No sign of an ‘inflation scare’ from Chinese consumer price movements in May, so to keep the billy boiling on the costs issue, analysts again highlighted another strong rise in producer prices – without pointing out that the sharp rises in that sector are not finding their way into the shops and service costs.
China’s inflation data for May yesterday revealed prices grew 1.3% year on year compared to forecasts of 1.6% growth.
It was however faster than the 0.9% rise in April but the month-on-month movement was a fall of 0.2% figure as food prices, especially vegetables and pork fell. That was after a 0.3% fall in April.
A year ago, the CPI rose 2.5% in June because of the continuing rise in pork prices.
While food prices rose 0.3% in June (the first rise in four months) there was a 1.7% slide in the annual rate of inflation in this sensitive area as fresh vegetable prices again fell and pork prices eased because of the continuing rise in production following the recovery in the size and health of the country’s pig herds after the outbreak of African Swine Flu.

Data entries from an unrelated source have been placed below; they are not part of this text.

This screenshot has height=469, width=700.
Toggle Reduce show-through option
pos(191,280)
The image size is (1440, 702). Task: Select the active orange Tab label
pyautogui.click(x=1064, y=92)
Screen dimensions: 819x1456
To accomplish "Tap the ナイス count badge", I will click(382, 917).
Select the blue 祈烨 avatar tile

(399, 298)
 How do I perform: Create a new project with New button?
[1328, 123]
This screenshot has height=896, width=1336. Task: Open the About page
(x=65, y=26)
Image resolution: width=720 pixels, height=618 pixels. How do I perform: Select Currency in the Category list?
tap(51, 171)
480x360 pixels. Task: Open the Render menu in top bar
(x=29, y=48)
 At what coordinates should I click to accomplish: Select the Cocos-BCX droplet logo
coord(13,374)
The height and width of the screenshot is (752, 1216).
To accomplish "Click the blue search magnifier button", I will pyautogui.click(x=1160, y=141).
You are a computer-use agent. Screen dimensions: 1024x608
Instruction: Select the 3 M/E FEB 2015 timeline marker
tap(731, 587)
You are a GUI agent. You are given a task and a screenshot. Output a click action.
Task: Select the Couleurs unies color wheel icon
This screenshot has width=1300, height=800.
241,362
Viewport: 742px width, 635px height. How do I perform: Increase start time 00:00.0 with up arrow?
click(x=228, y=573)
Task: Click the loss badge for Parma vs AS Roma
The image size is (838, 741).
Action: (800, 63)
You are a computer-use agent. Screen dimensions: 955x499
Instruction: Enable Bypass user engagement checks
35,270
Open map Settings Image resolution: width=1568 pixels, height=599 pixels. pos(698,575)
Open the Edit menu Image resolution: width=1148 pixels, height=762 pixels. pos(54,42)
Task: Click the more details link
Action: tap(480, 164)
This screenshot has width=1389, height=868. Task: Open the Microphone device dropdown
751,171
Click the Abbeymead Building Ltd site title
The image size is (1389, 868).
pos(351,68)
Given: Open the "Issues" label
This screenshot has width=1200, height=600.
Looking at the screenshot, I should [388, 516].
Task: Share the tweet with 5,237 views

Producer price indices though rose again in May, but were expected to ease later this year. China’s National Statistics Bureau reported producer prices rose 9% in May from May last year.
That was the highest monthly increase in 13 years but the 3.7% fall in May makes the latest figure look bigger than it was in April when the 2020 data was in the comparison. The rise in April was 6.8% and included the May 2020 fall in the comparative base.
What can’t be denied is that prices of oil, iron ore, coal, gas, wood, copper and other rate materials have risen sharply with the global economy’s recovery from the 2020 slowdown and recession.
It was the fifth straight month of increase in factory gate prices and the steepest pace since September 2008 (as the commodity price boom and surging oil prices (which reached $US140 a barrel) was about to collapse.
On a monthly basis, producer prices went up 1.6% but the leakage into the wider services sector of the economy has been weak.
The stronger yuan (around 3-year highs in late May) is also helping put a lid on some price movements and the ability of manufacturers to pass on prices.